Tezira Jamwa is a Ugandan teacher, politician and women's rights activist. She represented Tororo in the 1994 Constituent Assembly and thereafter was the Member of Parliament for West Budama North County in Uganda's sixth parliament (1996–2001). She is a founding member of Forum for Women in Democracy (FOWODE) and also served on Tororo District's Service Commission.

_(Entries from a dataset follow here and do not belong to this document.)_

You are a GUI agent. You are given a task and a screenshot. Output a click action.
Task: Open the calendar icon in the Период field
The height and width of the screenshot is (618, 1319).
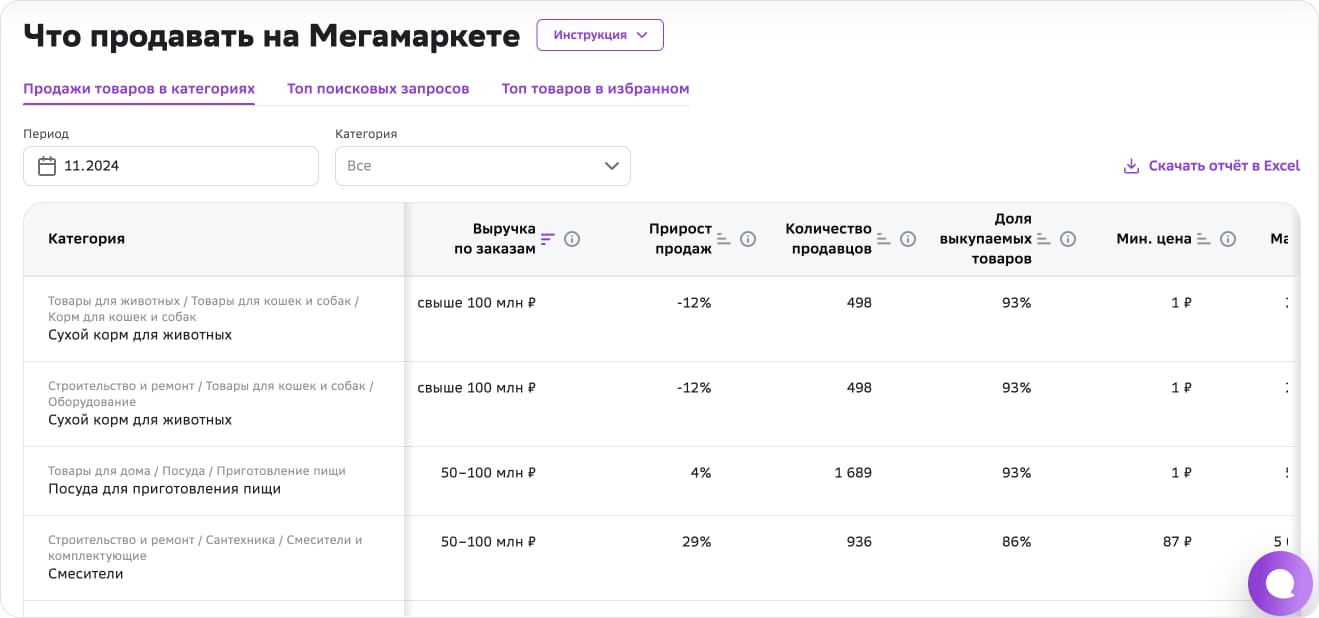pos(46,165)
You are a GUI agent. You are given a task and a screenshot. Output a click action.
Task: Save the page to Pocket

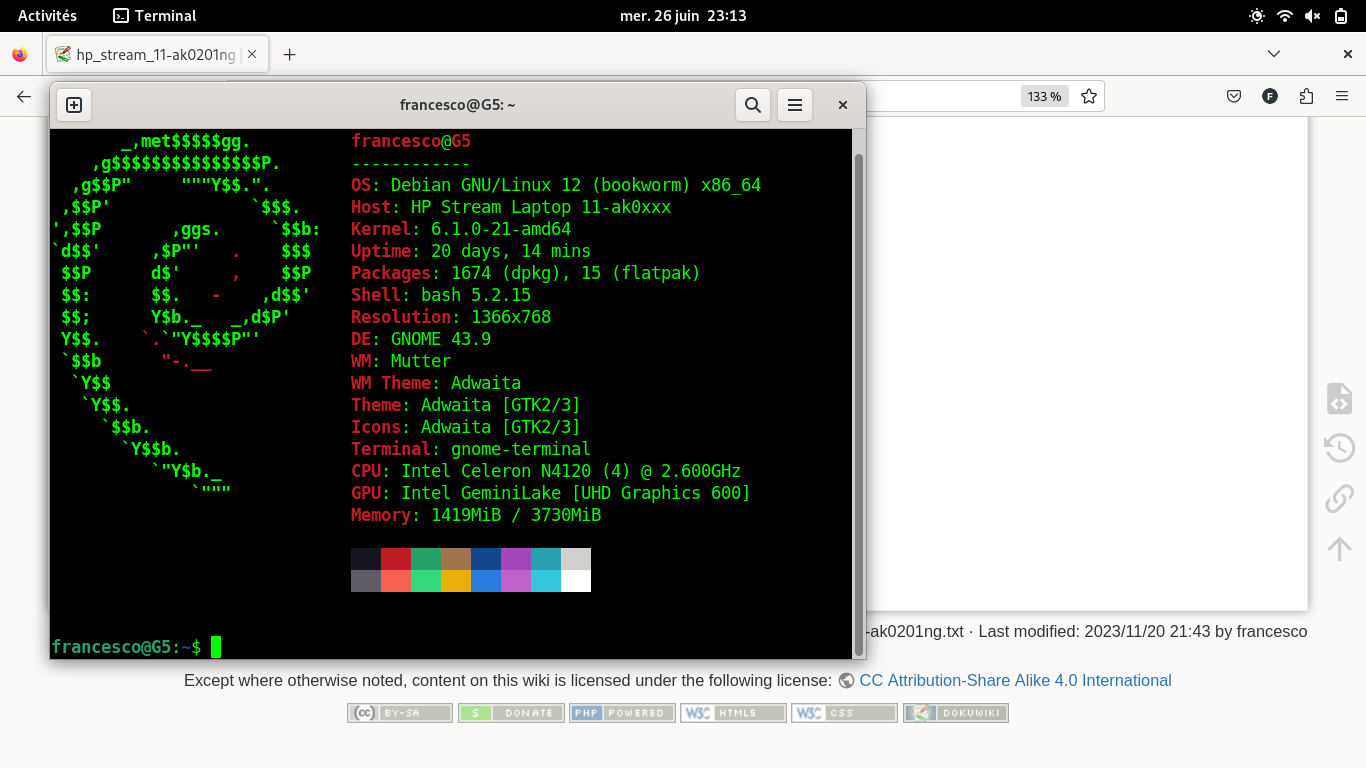(1234, 96)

== Background and education ==
Jamwa was born in the Tororo district. She has a bachelor's degree in Social Works and Social Administration. She also has both a post-graduate diploma and a Master of Public Administration degree from the University of Arkansas.

== Career ==

=== Legislative ===
In 1994 Jamwa successfully contested the Constituent Assembly elections to represent the women of Tororo as a Constituent Assembly Delegate (CAD). She served in this position from 1994 to 1995 and later contested the 2001 Parliamentary elections for Member of Parliament for West Budama. She lost to the then-State Minister of Labour, Henry Obbo.

=== Governance ===
In 1994 Jamwa, alongside Winnie Byanyima, Esther Dhugira Opoti, Benigna Mukiibi, Solome Mukisa and Betty Akech Okullo founded Forum for Women in Democracy (FOWODE), a women's empowerment non-governmental organisation

=== Political ===
She was appointed Resident District Commissioner (RDC) for Kaberamaido District, a position she resigned from in 2005 to be eligible for the 2006 Ugandan general elections. However, in 2012, it was reported that she had a running term on the Tororo District Service Commission. She still held the same position in 2015 when she vied for Vice Chairperson of the National Resistance Movement (NRM) Women's League representing the eastern region.